TASK INSTRUCTIONS :: Rewrite the entries below with every "computer-use agent" changed to "desktop agent" and nothing else altered.

-- START --

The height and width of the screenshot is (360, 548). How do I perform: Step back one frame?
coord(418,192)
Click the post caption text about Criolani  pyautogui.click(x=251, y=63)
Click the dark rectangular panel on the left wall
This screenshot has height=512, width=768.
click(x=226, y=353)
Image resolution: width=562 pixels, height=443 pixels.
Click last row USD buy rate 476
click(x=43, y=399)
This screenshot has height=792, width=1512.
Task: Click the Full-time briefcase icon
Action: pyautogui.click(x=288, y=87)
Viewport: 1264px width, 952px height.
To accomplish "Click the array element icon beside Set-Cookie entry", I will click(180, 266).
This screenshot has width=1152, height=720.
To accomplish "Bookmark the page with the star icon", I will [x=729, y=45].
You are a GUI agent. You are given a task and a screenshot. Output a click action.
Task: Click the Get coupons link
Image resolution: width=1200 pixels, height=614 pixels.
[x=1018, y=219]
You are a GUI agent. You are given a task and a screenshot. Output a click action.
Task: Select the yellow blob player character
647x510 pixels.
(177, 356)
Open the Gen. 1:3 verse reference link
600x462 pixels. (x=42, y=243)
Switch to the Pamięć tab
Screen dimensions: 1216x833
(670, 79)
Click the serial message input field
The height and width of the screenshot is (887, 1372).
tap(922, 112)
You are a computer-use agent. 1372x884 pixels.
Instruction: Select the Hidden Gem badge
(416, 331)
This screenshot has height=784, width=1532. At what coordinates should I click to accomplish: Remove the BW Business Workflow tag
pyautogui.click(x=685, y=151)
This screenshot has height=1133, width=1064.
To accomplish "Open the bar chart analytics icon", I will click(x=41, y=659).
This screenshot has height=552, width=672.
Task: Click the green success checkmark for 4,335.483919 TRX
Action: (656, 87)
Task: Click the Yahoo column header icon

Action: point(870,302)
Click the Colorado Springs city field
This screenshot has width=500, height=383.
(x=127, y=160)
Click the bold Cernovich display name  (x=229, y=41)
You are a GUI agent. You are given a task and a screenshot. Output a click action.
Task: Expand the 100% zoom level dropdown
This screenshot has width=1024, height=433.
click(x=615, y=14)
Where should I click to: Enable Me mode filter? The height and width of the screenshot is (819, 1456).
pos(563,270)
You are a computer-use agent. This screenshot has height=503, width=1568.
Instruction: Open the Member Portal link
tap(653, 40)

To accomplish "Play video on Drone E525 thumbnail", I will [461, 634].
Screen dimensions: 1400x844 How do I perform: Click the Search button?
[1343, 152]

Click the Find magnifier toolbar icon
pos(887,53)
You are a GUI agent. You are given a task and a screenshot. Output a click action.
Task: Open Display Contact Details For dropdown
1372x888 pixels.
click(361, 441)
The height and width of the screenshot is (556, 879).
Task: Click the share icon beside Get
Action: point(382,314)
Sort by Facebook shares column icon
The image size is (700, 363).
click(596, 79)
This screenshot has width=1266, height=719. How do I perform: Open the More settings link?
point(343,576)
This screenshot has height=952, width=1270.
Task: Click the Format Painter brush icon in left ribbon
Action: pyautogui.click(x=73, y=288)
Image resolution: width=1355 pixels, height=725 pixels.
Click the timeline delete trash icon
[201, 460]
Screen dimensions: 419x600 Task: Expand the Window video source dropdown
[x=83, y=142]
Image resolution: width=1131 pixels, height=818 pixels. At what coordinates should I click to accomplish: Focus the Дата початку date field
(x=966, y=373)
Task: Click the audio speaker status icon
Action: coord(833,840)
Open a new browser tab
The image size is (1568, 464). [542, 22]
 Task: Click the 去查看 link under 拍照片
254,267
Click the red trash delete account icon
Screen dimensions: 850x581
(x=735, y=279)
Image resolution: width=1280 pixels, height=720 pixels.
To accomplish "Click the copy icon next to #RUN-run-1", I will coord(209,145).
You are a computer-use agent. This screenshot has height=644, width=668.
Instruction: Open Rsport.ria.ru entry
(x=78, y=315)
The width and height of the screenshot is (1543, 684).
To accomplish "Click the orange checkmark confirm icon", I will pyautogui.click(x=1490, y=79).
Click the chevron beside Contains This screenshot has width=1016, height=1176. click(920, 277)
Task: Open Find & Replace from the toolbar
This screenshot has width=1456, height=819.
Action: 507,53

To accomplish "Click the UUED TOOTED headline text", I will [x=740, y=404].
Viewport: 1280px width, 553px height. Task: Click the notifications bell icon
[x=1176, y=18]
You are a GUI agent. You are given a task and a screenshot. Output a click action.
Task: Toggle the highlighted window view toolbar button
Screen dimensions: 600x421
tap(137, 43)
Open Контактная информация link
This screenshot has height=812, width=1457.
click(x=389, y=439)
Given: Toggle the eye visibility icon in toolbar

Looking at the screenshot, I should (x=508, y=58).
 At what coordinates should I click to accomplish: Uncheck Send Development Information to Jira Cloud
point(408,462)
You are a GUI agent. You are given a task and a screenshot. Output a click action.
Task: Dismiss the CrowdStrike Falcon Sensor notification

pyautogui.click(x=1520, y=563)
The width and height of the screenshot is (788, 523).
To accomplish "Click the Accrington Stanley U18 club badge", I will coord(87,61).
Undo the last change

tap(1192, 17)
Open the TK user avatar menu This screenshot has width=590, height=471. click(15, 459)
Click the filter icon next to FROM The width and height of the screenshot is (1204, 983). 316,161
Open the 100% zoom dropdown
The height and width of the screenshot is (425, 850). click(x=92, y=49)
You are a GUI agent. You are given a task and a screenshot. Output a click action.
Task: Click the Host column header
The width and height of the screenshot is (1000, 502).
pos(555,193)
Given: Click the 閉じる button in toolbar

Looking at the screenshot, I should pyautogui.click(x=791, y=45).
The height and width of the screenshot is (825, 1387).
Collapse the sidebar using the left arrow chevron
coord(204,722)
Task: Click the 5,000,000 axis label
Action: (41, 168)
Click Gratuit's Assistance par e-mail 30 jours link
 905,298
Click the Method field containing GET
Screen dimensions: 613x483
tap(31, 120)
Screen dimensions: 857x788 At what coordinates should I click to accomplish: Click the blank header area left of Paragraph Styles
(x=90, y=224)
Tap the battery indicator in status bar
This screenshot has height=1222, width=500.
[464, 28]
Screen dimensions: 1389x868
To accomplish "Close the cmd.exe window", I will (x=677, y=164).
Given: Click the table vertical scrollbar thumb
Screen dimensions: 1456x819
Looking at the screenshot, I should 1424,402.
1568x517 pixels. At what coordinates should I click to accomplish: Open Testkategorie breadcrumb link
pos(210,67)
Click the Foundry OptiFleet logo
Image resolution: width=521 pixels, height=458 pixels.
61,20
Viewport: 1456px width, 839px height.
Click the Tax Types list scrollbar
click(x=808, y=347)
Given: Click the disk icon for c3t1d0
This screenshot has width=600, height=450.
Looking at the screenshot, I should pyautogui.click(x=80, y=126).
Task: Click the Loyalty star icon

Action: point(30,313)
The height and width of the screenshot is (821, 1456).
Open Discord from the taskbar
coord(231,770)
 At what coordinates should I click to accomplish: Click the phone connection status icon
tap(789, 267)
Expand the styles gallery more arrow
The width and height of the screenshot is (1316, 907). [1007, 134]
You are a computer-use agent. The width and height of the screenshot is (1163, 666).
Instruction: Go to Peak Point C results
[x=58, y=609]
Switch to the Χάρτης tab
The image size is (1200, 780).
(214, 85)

-- END --

TASK ANSWER ::
The height and width of the screenshot is (360, 548). How do I perform: Step back one frame?
coord(418,192)
Click the post caption text about Criolani  pyautogui.click(x=251, y=63)
Click the dark rectangular panel on the left wall
This screenshot has height=512, width=768.
click(x=226, y=353)
Image resolution: width=562 pixels, height=443 pixels.
Click last row USD buy rate 476
click(x=43, y=399)
This screenshot has height=792, width=1512.
Task: Click the Full-time briefcase icon
Action: pyautogui.click(x=288, y=87)
Viewport: 1264px width, 952px height.
To accomplish "Click the array element icon beside Set-Cookie entry", I will click(180, 266).
This screenshot has width=1152, height=720.
To accomplish "Bookmark the page with the star icon", I will [x=729, y=45].
You are a GUI agent. You are given a task and a screenshot. Output a click action.
Task: Click the Get coupons link
Image resolution: width=1200 pixels, height=614 pixels.
[x=1018, y=219]
You are a GUI agent. You are given a task and a screenshot. Output a click action.
Task: Select the yellow blob player character
647x510 pixels.
(177, 356)
Open the Gen. 1:3 verse reference link
600x462 pixels. (x=42, y=243)
Switch to the Pamięć tab
Screen dimensions: 1216x833
(670, 79)
Click the serial message input field
The height and width of the screenshot is (887, 1372).
tap(922, 112)
You are a desktop agent. 1372x884 pixels.
Instruction: Select the Hidden Gem badge
(416, 331)
This screenshot has height=784, width=1532. At what coordinates should I click to accomplish: Remove the BW Business Workflow tag
pyautogui.click(x=685, y=151)
This screenshot has height=1133, width=1064.
To accomplish "Open the bar chart analytics icon", I will click(x=41, y=659).
This screenshot has height=552, width=672.
Task: Click the green success checkmark for 4,335.483919 TRX
Action: (656, 87)
Task: Click the Yahoo column header icon

Action: point(870,302)
Click the Colorado Springs city field
This screenshot has width=500, height=383.
(x=127, y=160)
Click the bold Cernovich display name  (x=229, y=41)
You are a GUI agent. You are given a task and a screenshot. Output a click action.
Task: Expand the 100% zoom level dropdown
This screenshot has width=1024, height=433.
click(x=615, y=14)
Where should I click to: Enable Me mode filter? The height and width of the screenshot is (819, 1456).
pos(563,270)
You are a desktop agent. This screenshot has height=503, width=1568.
Instruction: Open the Member Portal link
tap(653, 40)

To accomplish "Play video on Drone E525 thumbnail", I will [461, 634].
Screen dimensions: 1400x844 How do I perform: Click the Search button?
[1343, 152]

Click the Find magnifier toolbar icon
pos(887,53)
You are a GUI agent. You are given a task and a screenshot. Output a click action.
Task: Open Display Contact Details For dropdown
1372x888 pixels.
click(361, 441)
The height and width of the screenshot is (556, 879).
Task: Click the share icon beside Get
Action: point(382,314)
Sort by Facebook shares column icon
The image size is (700, 363).
click(596, 79)
This screenshot has width=1266, height=719. How do I perform: Open the More settings link?
point(343,576)
This screenshot has height=952, width=1270.
Task: Click the Format Painter brush icon in left ribbon
Action: pyautogui.click(x=73, y=288)
Image resolution: width=1355 pixels, height=725 pixels.
Click the timeline delete trash icon
[201, 460]
Screen dimensions: 419x600 Task: Expand the Window video source dropdown
[x=83, y=142]
Image resolution: width=1131 pixels, height=818 pixels. At what coordinates should I click to accomplish: Focus the Дата початку date field
(x=966, y=373)
Task: Click the audio speaker status icon
Action: coord(833,840)
Open a new browser tab
The image size is (1568, 464). [542, 22]
 Task: Click the 去查看 link under 拍照片
254,267
Click the red trash delete account icon
Screen dimensions: 850x581
(x=735, y=279)
Image resolution: width=1280 pixels, height=720 pixels.
To accomplish "Click the copy icon next to #RUN-run-1", I will coord(209,145).
You are a desktop agent. This screenshot has height=644, width=668.
Instruction: Open Rsport.ria.ru entry
(x=78, y=315)
The width and height of the screenshot is (1543, 684).
To accomplish "Click the orange checkmark confirm icon", I will pyautogui.click(x=1490, y=79).
Click the chevron beside Contains This screenshot has width=1016, height=1176. click(920, 277)
Task: Open Find & Replace from the toolbar
This screenshot has width=1456, height=819.
Action: 507,53

To accomplish "Click the UUED TOOTED headline text", I will [x=740, y=404].
Viewport: 1280px width, 553px height. Task: Click the notifications bell icon
[x=1176, y=18]
You are a GUI agent. You are given a task and a screenshot. Output a click action.
Task: Toggle the highlighted window view toolbar button
Screen dimensions: 600x421
tap(137, 43)
Open Контактная информация link
This screenshot has height=812, width=1457.
click(x=389, y=439)
Given: Toggle the eye visibility icon in toolbar

Looking at the screenshot, I should (x=508, y=58).
 At what coordinates should I click to accomplish: Uncheck Send Development Information to Jira Cloud
point(408,462)
You are a GUI agent. You are given a task and a screenshot. Output a click action.
Task: Dismiss the CrowdStrike Falcon Sensor notification

pyautogui.click(x=1520, y=563)
The width and height of the screenshot is (788, 523).
To accomplish "Click the Accrington Stanley U18 club badge", I will coord(87,61).
Undo the last change

tap(1192, 17)
Open the TK user avatar menu This screenshot has width=590, height=471. click(15, 459)
Click the filter icon next to FROM The width and height of the screenshot is (1204, 983). 316,161
Open the 100% zoom dropdown
The height and width of the screenshot is (425, 850). click(x=92, y=49)
You are a GUI agent. You are given a task and a screenshot. Output a click action.
Task: Click the Host column header
The width and height of the screenshot is (1000, 502).
pos(555,193)
Given: Click the 閉じる button in toolbar

Looking at the screenshot, I should pyautogui.click(x=791, y=45).
The height and width of the screenshot is (825, 1387).
Collapse the sidebar using the left arrow chevron
coord(204,722)
Task: Click the 5,000,000 axis label
Action: (41, 168)
Click Gratuit's Assistance par e-mail 30 jours link
 905,298
Click the Method field containing GET
Screen dimensions: 613x483
tap(31, 120)
Screen dimensions: 857x788 At what coordinates should I click to accomplish: Click the blank header area left of Paragraph Styles
(x=90, y=224)
Tap the battery indicator in status bar
This screenshot has height=1222, width=500.
[464, 28]
Screen dimensions: 1389x868
To accomplish "Close the cmd.exe window", I will (x=677, y=164).
Given: Click the table vertical scrollbar thumb
Screen dimensions: 1456x819
Looking at the screenshot, I should 1424,402.
1568x517 pixels. At what coordinates should I click to accomplish: Open Testkategorie breadcrumb link
pos(210,67)
Click the Foundry OptiFleet logo
Image resolution: width=521 pixels, height=458 pixels.
61,20
Viewport: 1456px width, 839px height.
Click the Tax Types list scrollbar
click(x=808, y=347)
Given: Click the disk icon for c3t1d0
This screenshot has width=600, height=450.
Looking at the screenshot, I should pyautogui.click(x=80, y=126).
Task: Click the Loyalty star icon

Action: point(30,313)
The height and width of the screenshot is (821, 1456).
Open Discord from the taskbar
coord(231,770)
 At what coordinates should I click to accomplish: Click the phone connection status icon
tap(789, 267)
Expand the styles gallery more arrow
The width and height of the screenshot is (1316, 907). [1007, 134]
You are a desktop agent. The width and height of the screenshot is (1163, 666).
Instruction: Go to Peak Point C results
[x=58, y=609]
Switch to the Χάρτης tab
The image size is (1200, 780).
(214, 85)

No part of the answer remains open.